2 Answers | Add Yours
Gatsby has purchased this house because of its proximity to Daisy. He has loved her, or at least the idea of her, since they met. I think that since he has loved her from afar for so long, he needs to be close to her, but not too close. He is comfortable gazing at her from a distance before they meet again, and even after they meet, there is something romantic, idealistic, and dreamy about his love that makes him want to view her from that distance. Then he can fantasize without being confronted with the reality of her (or her dreadful husband.)
Of course, as a practical matter, he wants to meet her again, and what better way than to buy a fancy house in her "neighborhood", have large parties, and hope she turns up? Once he meets Nick, he finds a better way of accomplishing his mission.

• _Set problem A_: Transcribe the passage about Gatsby's house, starting with "2 Answers |" and going on through "her dreadful husband.)".
• _Set problem B_: Say whether each statement agrees with the passage about Gatsby's house, answering yes or no and quoting the words that decide it: (i) Gatsby bought the house because it is near Daisy. (ii) Gatsby wants to be as close to Daisy as he possibly can. (iii) After meeting Nick, Gatsby finds a better way to accomplish his mission.
The lines that follow have no connection to the passage about Gatsby's house.

• _Source excerpt_:
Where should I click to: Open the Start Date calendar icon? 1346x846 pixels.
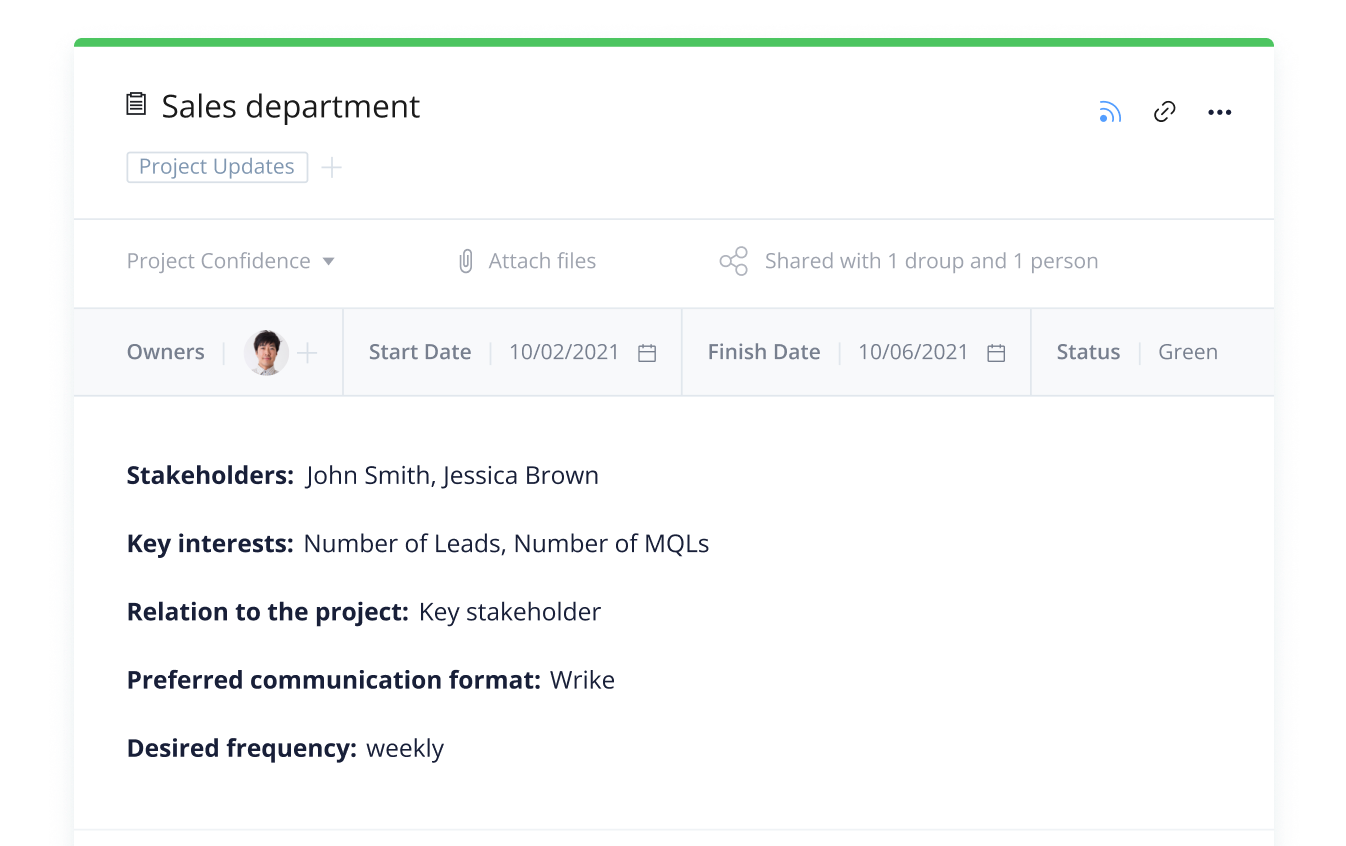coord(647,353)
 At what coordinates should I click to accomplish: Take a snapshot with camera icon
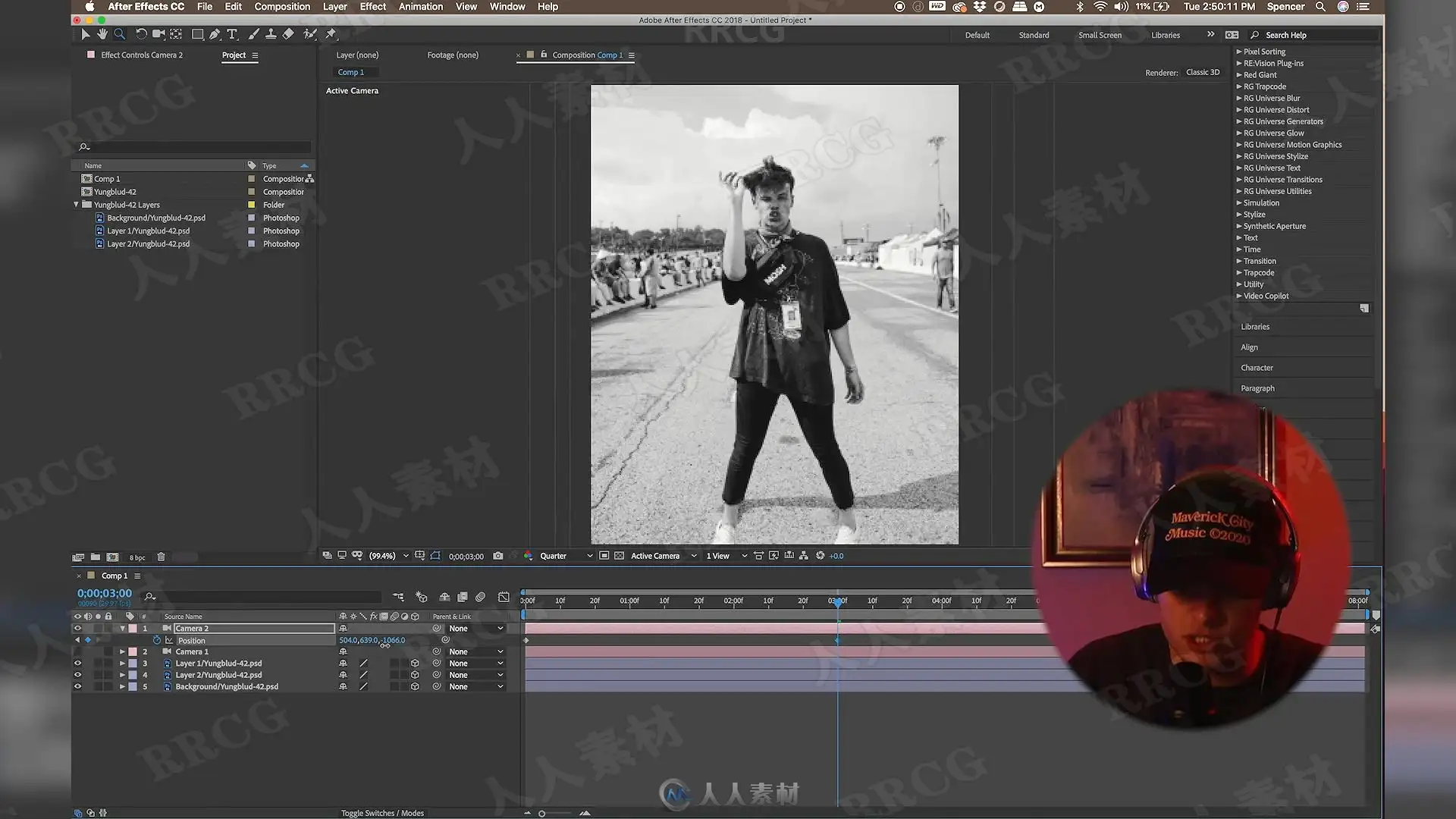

• _Reply A_:
2 Answers | Add Yours
Gatsby has purchased this house because of its proximity to Daisy. He has loved her, or at least the idea of her, since they met. I think that since he has loved her from afar for so long, he needs to be close to her, but not too close. He is comfortable gazing at her from a distance before they meet again, and even after they meet, there is something romantic, idealistic, and dreamy about his love that makes him want to view her from that distance. Then he can fantasize without being confronted with the reality of her (or her dreadful husband.)

• _Reply B_:
(i) Yes: "Gatsby has purchased this house because of its proximity to Daisy."
(ii) No: "he needs to be close to her, but not too close."
(iii) Yes: "Once he meets Nick, he finds a better way of accomplishing his mission."